The problem =
Rewrite the lines starting with the line that contains "Task: Select the macOS platform tab" and going on through the line that contains "Looking at the screenshot, I should coord(423,253).", with "Select" changed to "Choose" and everything else left as it is.

Listed records =
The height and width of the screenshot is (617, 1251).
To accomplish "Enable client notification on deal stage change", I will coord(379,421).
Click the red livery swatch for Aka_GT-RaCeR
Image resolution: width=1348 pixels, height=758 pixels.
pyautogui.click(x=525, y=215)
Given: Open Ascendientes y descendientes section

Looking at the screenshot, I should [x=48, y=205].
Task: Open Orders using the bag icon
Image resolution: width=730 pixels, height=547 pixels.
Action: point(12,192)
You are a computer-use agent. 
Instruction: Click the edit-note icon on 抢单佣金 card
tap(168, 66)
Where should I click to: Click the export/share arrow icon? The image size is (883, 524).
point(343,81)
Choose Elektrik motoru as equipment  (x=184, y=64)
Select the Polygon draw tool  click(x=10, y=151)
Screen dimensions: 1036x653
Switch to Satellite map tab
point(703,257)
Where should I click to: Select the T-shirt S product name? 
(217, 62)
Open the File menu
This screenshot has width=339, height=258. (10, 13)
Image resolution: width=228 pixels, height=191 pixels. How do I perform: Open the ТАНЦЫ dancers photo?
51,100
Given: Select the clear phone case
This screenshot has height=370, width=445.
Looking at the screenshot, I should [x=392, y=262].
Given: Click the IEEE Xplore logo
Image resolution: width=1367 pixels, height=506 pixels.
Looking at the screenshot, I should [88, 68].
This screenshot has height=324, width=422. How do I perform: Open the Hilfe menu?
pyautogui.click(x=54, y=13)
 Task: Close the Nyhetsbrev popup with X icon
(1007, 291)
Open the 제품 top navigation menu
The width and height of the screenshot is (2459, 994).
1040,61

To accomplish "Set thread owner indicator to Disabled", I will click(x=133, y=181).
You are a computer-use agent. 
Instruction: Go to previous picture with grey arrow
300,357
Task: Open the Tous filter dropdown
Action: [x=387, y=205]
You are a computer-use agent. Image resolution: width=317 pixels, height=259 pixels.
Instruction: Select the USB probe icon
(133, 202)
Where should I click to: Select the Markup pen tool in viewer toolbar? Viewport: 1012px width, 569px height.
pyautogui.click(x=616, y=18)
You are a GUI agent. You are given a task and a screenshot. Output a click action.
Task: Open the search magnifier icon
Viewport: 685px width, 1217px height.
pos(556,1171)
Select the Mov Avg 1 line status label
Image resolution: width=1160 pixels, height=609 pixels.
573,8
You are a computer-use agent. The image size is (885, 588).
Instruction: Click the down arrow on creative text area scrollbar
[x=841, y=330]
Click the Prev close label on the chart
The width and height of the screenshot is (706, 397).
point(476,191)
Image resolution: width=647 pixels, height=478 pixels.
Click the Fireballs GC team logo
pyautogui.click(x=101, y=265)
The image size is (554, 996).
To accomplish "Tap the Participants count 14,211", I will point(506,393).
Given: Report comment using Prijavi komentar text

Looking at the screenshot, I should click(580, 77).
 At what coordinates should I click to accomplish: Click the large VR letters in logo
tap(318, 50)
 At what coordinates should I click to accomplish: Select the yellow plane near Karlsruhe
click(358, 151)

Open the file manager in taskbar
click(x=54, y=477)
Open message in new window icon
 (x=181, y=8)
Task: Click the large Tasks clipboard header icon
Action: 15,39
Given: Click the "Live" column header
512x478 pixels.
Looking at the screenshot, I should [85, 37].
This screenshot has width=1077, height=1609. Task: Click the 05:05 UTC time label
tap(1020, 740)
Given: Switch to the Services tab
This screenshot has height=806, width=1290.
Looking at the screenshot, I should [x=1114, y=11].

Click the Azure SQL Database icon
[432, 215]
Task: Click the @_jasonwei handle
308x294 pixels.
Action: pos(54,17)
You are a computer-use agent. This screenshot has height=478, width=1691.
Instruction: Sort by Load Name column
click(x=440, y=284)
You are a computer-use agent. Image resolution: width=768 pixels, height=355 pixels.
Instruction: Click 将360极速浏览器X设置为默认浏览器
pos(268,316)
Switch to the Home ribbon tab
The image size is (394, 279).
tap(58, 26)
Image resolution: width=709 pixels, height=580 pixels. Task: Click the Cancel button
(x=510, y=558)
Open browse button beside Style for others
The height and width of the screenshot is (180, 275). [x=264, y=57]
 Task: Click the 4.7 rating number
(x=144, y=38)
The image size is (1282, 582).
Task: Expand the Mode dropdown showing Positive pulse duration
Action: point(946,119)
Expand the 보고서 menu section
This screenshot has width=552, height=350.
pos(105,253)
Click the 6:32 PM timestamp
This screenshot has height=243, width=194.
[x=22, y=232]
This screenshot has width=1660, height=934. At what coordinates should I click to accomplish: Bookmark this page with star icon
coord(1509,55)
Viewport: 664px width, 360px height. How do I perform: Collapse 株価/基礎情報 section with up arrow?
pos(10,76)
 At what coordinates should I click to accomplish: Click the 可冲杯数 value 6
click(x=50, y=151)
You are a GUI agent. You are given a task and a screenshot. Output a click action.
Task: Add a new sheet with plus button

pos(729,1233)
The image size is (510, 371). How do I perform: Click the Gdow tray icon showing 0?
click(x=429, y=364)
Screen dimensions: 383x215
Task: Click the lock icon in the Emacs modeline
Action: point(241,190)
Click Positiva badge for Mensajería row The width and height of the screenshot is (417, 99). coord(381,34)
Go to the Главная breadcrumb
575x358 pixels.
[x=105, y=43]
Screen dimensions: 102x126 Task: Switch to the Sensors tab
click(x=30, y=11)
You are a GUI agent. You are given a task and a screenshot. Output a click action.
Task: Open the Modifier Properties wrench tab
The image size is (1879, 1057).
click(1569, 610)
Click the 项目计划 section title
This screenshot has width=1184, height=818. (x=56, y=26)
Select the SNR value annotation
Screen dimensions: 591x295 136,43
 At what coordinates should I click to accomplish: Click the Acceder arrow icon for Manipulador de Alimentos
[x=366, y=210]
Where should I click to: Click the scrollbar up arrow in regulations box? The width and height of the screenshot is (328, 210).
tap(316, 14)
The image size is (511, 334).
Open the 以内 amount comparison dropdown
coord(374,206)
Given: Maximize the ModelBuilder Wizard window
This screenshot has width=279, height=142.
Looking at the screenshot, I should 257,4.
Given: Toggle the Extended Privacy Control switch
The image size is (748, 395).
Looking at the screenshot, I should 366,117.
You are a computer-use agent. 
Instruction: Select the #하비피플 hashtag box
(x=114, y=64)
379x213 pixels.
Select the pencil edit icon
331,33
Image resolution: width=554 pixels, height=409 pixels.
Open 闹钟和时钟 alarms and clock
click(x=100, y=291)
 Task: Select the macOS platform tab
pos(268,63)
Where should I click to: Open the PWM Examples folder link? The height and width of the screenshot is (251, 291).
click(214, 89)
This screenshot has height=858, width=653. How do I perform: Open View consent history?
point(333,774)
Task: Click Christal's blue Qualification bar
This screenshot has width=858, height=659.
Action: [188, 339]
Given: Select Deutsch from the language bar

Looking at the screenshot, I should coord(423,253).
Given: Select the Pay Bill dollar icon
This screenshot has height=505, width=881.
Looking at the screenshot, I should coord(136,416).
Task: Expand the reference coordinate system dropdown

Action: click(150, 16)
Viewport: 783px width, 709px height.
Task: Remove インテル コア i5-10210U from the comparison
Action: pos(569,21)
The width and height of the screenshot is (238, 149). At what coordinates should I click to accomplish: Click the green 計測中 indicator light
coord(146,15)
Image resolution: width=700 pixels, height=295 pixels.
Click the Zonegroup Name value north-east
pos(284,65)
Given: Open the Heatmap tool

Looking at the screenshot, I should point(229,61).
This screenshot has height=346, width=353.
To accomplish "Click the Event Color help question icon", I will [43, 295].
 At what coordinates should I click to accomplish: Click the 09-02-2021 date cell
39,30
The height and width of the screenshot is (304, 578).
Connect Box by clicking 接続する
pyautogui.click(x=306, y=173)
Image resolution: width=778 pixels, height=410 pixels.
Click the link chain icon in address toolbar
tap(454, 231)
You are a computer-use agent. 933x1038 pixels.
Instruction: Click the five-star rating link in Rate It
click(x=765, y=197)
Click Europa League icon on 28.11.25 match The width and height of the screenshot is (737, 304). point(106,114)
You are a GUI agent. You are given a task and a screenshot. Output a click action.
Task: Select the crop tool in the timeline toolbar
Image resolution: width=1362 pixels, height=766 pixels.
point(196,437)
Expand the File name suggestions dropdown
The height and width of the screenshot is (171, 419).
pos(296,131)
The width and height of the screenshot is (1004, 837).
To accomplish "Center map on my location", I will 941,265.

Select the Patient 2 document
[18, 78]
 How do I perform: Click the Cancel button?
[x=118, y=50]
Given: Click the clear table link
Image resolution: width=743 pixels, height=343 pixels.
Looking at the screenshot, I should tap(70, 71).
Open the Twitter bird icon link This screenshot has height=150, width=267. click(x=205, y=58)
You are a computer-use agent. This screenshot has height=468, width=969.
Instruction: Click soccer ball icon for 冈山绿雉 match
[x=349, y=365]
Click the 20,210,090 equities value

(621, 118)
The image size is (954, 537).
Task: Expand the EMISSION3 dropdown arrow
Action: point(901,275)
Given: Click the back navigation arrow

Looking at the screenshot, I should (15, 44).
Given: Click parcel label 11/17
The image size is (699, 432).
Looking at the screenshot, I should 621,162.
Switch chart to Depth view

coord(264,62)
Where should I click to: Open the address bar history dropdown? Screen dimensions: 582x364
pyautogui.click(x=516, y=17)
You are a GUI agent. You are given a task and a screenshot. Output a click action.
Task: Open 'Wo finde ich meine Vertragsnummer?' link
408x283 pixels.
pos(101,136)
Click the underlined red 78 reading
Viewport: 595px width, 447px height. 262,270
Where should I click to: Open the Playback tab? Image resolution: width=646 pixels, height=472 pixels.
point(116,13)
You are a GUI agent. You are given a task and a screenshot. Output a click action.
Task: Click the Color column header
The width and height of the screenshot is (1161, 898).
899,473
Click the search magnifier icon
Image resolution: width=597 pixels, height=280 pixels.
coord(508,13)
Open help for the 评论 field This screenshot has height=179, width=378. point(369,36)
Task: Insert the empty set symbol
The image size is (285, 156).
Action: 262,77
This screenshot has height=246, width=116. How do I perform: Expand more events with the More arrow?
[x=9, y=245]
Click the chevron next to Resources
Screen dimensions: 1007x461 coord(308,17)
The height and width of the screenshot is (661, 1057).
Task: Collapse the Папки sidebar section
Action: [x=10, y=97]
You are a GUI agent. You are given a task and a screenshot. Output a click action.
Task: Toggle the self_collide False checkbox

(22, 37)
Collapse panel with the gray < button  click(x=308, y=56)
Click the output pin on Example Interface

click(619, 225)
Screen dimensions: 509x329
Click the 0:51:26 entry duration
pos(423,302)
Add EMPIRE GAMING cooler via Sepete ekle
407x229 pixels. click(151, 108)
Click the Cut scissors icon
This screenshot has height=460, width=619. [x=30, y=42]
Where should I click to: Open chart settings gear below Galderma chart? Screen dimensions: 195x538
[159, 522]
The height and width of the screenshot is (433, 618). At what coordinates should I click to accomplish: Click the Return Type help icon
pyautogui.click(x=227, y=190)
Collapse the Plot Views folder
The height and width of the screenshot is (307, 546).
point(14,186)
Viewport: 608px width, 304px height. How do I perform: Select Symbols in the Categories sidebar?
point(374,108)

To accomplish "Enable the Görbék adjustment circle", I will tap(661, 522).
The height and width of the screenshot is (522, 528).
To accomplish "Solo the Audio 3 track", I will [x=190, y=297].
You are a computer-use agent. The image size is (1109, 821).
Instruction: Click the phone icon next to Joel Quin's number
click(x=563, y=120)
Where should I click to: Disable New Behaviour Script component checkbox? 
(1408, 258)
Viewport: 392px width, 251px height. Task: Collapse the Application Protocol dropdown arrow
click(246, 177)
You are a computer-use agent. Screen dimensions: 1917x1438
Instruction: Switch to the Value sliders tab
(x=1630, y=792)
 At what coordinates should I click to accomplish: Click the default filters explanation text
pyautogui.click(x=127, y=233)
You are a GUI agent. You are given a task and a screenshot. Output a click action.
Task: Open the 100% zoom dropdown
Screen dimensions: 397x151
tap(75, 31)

Response to the task =
 Task: Choose the macOS platform tab
pos(268,63)
Where should I click to: Open the PWM Examples folder link? The height and width of the screenshot is (251, 291).
click(214, 89)
This screenshot has height=858, width=653. How do I perform: Open View consent history?
point(333,774)
Task: Click Christal's blue Qualification bar
This screenshot has width=858, height=659.
Action: [188, 339]
Given: Choose Deutsch from the language bar

Looking at the screenshot, I should coord(423,253).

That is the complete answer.